══ Source text

No. I can't want it anymore.
Something has changed within me.
Something is not the same.
I'm through with playing by the rules of someone else's game.
Too late for second guessing
Too late to go back to sleep!
It's time to trust my instincts,
Close my eyes, and leap!
It's time to try defying gravity.
I think I'll try defying gravity,
And you can't pull me down.

GLINDA:
Can't I make you understand?
You're having delusions of grandeur!

ELPHABA:
I'm through accepting limits,
'Cuz someone says they're so!
Somethings I cannot change
But 'till I try, I'll never know!
Too long I've been afraid of
Losing love I guess I've lost!
Well, if that's love, it comes at much to hight a cost!
I'd sooner buy defying gravity.
Kiss me goodbye!
I'm defying gravity, and you can't pull me down!
Glinda, come with me. Think of what we could do. Together.
Unlimited. Together we're unlimited.
Together we'll be the greatest team there's ever been.
Glinda, things the way we planned 'em.

GLINDA:
If we work in tandem:

BOTH:
There's no fight we cannot win!
Just you and I, defying gravity!
With you and I, defying gravity!

ELPHABA:
They'll never bring us down.
Well, are you coming?

GLINDA:
I hope you're happy, now that you're choosing this.

ELPHABA:
You too.
I hope it brings you bliss

BOTH:
I really hope you get it,
And you don't live to regret it!
I hope you're happy in the end!
I hope you're happy, my friend!

════
══ Data rows

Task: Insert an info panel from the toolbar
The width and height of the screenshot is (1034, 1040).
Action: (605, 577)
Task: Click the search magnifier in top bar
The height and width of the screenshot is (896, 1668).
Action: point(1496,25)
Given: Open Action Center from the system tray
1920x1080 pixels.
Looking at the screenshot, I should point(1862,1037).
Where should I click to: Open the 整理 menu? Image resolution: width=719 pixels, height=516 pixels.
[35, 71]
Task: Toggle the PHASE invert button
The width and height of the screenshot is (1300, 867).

════

# Task statement:
Reproduce the song lyrics given above in full, word for word.

# Reply to the task:
No. I can't want it anymore.
Something has changed within me.
Something is not the same.
I'm through with playing by the rules of someone else's game.
Too late for second guessing
Too late to go back to sleep!
It's time to trust my instincts,
Close my eyes, and leap!
It's time to try defying gravity.
I think I'll try defying gravity,
And you can't pull me down.

GLINDA:
Can't I make you understand?
You're having delusions of grandeur!

ELPHABA:
I'm through accepting limits,
'Cuz someone says they're so!
Somethings I cannot change
But 'till I try, I'll never know!
Too long I've been afraid of
Losing love I guess I've lost!
Well, if that's love, it comes at much to hight a cost!
I'd sooner buy defying gravity.
Kiss me goodbye!
I'm defying gravity, and you can't pull me down!
Glinda, come with me. Think of what we could do. Together.
Unlimited. Together we're unlimited.
Together we'll be the greatest team there's ever been.
Glinda, things the way we planned 'em.

GLINDA:
If we work in tandem:

BOTH:
There's no fight we cannot win!
Just you and I, defying gravity!
With you and I, defying gravity!

ELPHABA:
They'll never bring us down.
Well, are you coming?

GLINDA:
I hope you're happy, now that you're choosing this.

ELPHABA:
You too.
I hope it brings you bliss

BOTH:
I really hope you get it,
And you don't live to regret it!
I hope you're happy in the end!
I hope you're happy, my friend!